Why does Erlang provide built-in ordering (sorting) of the basic data types

erlangsorting

In Erlang, an ordering of the built-in basic data types has been established:

number < atom < reference < fun < port < pid < tuple < list < bit string

This means that sorting a list with a variety of different data types is possible. ([1, 2, 'foo', 42, {3}, 1] becomes [1, 1, 2, 42, {3}, 'foo']).

However, it seems very counter-intuitive to me to have this behaviour defined: Usually, when dealing with an enumerable that has multiple different types of data, I'd use a custom function so the order is exactly as I want.

I would expect a number not be able to be compared (in order) with i.e. strings.

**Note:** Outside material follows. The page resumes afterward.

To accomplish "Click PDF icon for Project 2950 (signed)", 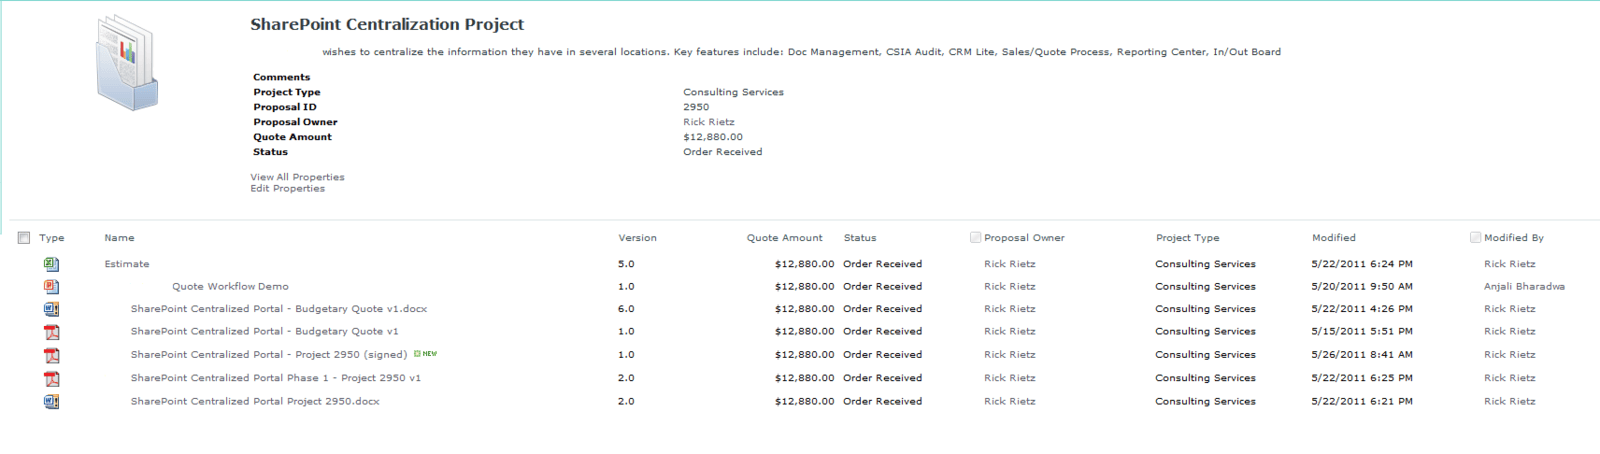I will point(51,355).
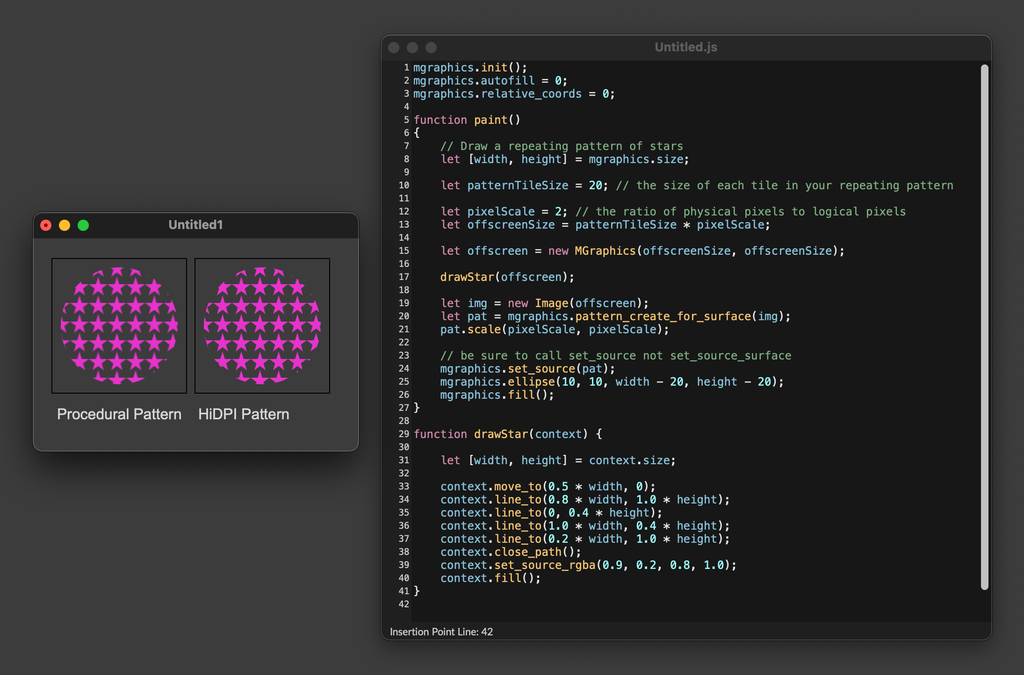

In many other programming languages this indeed is true and will throw an error.

Why does Erlang provide this ordering of the basic data types?

Best Answer

Quoting Joe Armstrong (emphasis mine):

The original reason was that there should be a defined total order over all terms (why? - so that we could write generic sorting algorithms that could order any terms).

The actual order was based on the idea of "complexity" an integer is "simpler" than an atom. a tuple is simpler than a list and so on..

There was no real definition of "simpler" it was more or less the size that an object took in memory (by which measure [], should have been smallest, but is not :-).

The actual order is not important - but that a total ordering is well defined is important.